◆ **YOUR GOAL**: Repeat every entry below exactly.

◆ **DATA PROVIDED**:
════════════════

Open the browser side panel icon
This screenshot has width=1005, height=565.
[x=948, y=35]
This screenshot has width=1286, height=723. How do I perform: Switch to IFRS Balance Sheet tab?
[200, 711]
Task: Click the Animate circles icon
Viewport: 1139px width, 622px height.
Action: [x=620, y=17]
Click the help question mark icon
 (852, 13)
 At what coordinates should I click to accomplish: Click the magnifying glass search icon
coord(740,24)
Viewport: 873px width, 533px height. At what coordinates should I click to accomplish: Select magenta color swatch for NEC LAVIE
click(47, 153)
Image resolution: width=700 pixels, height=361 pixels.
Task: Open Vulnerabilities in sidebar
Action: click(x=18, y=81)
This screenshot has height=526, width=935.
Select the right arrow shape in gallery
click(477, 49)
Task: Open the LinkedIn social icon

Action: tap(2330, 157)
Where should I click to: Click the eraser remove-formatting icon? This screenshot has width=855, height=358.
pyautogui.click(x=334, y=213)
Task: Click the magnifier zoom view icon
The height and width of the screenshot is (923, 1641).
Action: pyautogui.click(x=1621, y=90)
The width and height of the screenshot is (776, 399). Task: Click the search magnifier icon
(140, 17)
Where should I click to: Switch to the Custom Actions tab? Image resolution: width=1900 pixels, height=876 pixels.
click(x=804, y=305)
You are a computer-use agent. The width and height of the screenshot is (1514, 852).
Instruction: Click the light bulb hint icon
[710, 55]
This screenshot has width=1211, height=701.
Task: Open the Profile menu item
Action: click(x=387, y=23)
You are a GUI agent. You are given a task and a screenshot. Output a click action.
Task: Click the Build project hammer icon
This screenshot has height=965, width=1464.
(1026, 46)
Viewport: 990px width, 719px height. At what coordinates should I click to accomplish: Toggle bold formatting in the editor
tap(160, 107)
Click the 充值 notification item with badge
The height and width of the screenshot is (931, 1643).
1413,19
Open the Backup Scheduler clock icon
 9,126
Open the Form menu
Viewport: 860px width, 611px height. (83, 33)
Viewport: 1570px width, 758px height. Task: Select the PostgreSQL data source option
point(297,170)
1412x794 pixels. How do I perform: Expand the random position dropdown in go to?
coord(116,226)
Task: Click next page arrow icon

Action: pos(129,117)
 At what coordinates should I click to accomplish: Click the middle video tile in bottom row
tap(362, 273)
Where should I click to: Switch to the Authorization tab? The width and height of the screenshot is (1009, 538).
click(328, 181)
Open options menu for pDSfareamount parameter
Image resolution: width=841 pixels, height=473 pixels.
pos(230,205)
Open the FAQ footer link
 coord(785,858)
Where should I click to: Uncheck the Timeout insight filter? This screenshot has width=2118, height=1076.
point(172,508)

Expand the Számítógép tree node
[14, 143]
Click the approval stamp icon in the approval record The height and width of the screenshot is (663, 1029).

════════════════

◆ **ANSWER TO THIS PROBLEM**:
Open the browser side panel icon
This screenshot has width=1005, height=565.
[x=948, y=35]
This screenshot has width=1286, height=723. How do I perform: Switch to IFRS Balance Sheet tab?
[200, 711]
Task: Click the Animate circles icon
Viewport: 1139px width, 622px height.
Action: [x=620, y=17]
Click the help question mark icon
 (852, 13)
 At what coordinates should I click to accomplish: Click the magnifying glass search icon
coord(740,24)
Viewport: 873px width, 533px height. At what coordinates should I click to accomplish: Select magenta color swatch for NEC LAVIE
click(47, 153)
Image resolution: width=700 pixels, height=361 pixels.
Task: Open Vulnerabilities in sidebar
Action: click(x=18, y=81)
This screenshot has height=526, width=935.
Select the right arrow shape in gallery
click(477, 49)
Task: Open the LinkedIn social icon

Action: tap(2330, 157)
Where should I click to: Click the eraser remove-formatting icon? This screenshot has width=855, height=358.
pyautogui.click(x=334, y=213)
Task: Click the magnifier zoom view icon
The height and width of the screenshot is (923, 1641).
Action: pyautogui.click(x=1621, y=90)
The width and height of the screenshot is (776, 399). Task: Click the search magnifier icon
(140, 17)
Where should I click to: Switch to the Custom Actions tab? Image resolution: width=1900 pixels, height=876 pixels.
click(x=804, y=305)
You are a computer-use agent. The width and height of the screenshot is (1514, 852).
Instruction: Click the light bulb hint icon
[710, 55]
This screenshot has width=1211, height=701.
Task: Open the Profile menu item
Action: click(x=387, y=23)
You are a GUI agent. You are given a task and a screenshot. Output a click action.
Task: Click the Build project hammer icon
This screenshot has height=965, width=1464.
(1026, 46)
Viewport: 990px width, 719px height. At what coordinates should I click to accomplish: Toggle bold formatting in the editor
tap(160, 107)
Click the 充值 notification item with badge
The height and width of the screenshot is (931, 1643).
1413,19
Open the Backup Scheduler clock icon
 9,126
Open the Form menu
Viewport: 860px width, 611px height. (83, 33)
Viewport: 1570px width, 758px height. Task: Select the PostgreSQL data source option
point(297,170)
1412x794 pixels. How do I perform: Expand the random position dropdown in go to?
coord(116,226)
Task: Click next page arrow icon

Action: pos(129,117)
 At what coordinates should I click to accomplish: Click the middle video tile in bottom row
tap(362, 273)
Where should I click to: Switch to the Authorization tab? The width and height of the screenshot is (1009, 538).
click(328, 181)
Open options menu for pDSfareamount parameter
Image resolution: width=841 pixels, height=473 pixels.
pos(230,205)
Open the FAQ footer link
 coord(785,858)
Where should I click to: Uncheck the Timeout insight filter? This screenshot has width=2118, height=1076.
point(172,508)

Expand the Számítógép tree node
[14, 143]
Click the approval stamp icon in the approval record The height and width of the screenshot is (663, 1029).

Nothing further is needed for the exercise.